Tichys Einblick
„Je deteste“

Lagerfeld reloaded: Er verabscheut Merkel. Und die AfD.

Seine Äußerungen über Merkels Flüchtlingspolitik im vergangenen November dürften ihm einigen Ärger eingebracht haben. Deshalb rudert Karl Lagerfeld noch lange nicht zurück. Er wählt einen anderen Ausweg ...
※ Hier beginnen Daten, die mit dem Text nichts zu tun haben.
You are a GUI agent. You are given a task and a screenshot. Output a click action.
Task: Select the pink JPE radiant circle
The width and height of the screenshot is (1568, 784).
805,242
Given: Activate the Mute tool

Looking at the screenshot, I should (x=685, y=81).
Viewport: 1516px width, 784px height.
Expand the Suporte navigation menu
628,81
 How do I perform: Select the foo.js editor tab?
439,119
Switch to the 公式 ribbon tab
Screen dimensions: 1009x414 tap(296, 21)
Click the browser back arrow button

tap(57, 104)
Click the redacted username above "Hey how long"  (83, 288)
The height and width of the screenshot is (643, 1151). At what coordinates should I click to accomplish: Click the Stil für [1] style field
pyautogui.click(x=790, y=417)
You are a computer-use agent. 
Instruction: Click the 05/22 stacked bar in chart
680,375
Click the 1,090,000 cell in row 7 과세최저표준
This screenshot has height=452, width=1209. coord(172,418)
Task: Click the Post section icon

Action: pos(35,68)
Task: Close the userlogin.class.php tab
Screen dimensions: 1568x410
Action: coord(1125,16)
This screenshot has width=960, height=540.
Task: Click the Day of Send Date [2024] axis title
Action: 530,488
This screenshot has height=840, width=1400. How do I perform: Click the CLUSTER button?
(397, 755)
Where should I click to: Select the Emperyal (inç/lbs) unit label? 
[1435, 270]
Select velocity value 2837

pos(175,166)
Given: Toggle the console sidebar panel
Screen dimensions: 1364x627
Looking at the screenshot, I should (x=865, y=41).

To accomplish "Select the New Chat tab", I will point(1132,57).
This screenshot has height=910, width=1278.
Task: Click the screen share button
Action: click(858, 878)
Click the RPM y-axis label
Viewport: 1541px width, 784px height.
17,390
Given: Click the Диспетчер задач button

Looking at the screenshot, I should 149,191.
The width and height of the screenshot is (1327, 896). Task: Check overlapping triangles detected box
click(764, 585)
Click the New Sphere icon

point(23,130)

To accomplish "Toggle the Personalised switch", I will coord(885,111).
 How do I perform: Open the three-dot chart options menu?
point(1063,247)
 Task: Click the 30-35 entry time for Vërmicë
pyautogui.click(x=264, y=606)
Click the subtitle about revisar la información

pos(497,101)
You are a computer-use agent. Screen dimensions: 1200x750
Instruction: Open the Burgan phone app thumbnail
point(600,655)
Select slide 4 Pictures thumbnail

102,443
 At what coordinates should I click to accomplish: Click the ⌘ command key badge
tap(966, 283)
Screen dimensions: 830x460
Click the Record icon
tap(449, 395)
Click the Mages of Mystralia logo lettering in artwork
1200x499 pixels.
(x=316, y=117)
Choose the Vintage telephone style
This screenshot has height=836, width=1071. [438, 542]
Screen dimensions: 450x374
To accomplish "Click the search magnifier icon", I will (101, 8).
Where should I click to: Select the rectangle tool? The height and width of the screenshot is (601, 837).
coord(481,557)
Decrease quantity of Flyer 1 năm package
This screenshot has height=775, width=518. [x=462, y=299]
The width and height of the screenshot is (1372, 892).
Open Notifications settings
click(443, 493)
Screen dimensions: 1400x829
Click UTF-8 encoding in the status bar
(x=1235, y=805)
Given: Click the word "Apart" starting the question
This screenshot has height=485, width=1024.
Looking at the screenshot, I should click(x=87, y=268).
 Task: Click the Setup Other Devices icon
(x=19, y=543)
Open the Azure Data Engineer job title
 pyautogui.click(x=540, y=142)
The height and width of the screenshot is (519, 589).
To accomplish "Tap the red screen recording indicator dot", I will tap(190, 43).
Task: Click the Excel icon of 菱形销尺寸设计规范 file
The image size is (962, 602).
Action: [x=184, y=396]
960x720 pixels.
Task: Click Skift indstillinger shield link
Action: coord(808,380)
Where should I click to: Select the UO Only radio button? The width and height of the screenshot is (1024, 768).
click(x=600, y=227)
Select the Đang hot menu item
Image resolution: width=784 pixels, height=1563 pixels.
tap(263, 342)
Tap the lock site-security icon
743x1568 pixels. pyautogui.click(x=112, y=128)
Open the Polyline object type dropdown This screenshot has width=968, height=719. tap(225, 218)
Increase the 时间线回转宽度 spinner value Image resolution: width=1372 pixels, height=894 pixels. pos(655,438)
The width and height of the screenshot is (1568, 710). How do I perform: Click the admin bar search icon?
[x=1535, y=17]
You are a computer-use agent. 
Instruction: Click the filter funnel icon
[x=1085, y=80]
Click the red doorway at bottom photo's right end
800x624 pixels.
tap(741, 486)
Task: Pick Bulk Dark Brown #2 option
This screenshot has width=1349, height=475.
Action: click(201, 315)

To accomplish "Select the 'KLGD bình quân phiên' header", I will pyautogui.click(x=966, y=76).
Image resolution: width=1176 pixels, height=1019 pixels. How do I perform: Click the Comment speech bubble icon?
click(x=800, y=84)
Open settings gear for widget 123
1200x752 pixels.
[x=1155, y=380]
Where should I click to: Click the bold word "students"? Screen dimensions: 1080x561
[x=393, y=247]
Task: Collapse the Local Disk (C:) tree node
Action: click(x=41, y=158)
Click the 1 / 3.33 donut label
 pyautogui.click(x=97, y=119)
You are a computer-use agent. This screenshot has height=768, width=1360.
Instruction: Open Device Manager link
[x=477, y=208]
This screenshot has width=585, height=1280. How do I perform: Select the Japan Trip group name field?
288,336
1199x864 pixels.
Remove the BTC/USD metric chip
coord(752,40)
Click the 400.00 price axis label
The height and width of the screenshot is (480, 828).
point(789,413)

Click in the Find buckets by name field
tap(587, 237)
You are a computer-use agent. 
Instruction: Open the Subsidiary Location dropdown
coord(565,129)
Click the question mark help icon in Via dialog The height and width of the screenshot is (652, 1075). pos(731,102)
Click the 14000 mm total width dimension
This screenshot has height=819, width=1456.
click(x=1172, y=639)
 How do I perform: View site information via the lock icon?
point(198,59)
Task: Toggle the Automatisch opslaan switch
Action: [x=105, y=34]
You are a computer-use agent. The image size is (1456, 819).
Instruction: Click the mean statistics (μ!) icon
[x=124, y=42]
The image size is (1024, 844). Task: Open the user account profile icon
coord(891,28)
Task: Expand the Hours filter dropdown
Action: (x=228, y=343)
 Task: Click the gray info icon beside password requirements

VALERY HACHE/AFP/Getty Images

Karl läuft immer. Selbst wenn die Journos zähneknirschend über seine Sottisen berichten, berichten tun sie in jedem Fall. So im vergangenen November, als er Merkels Flüchtlingspolitik geißelte: „Selbst wenn Jahrzehnte dazwischen liegen, kann man nicht Millionen Juden töten und später dann Millionen ihrer schlimmsten Feinde holen.“ Das hat den deutschen Medien nicht so gut gefallen, diese Umdrehung der Nazikeule. Ausgerechnet die Gutmenschen im Bunde mit importierten Antisemiten?

Jetzt hat Karl Lagerfeld nachgelegt, und dieses Mal ist die Kröte leichter zu schlucken. Er verabscheue Merkel („Je deteste“), sagte KL dem französischen Le Point, weil sie eine Million Zuwanderer in Deutschland aufgenommen habe, nur um ein „gutes Bild“ abgeben zu wollen. Als „Pastoren-Tochter“, so Karls Theorie, ertrage Merkel die Verbrechen der Nazis nicht. „Das Paradoxe daran ist, dass Merkel das Böse an die Macht befördert, während sie es reparieren will“. Denn mit der Zuwanderung habe Merkel der AfD den Weg in den Bundestag geebnet, und nun säßen „100 Neonazis im Parlament“, weil Merkel die deutsche Geschichte vergessen habe. Na ja, mon cher, es geht kaum holzschnittiger …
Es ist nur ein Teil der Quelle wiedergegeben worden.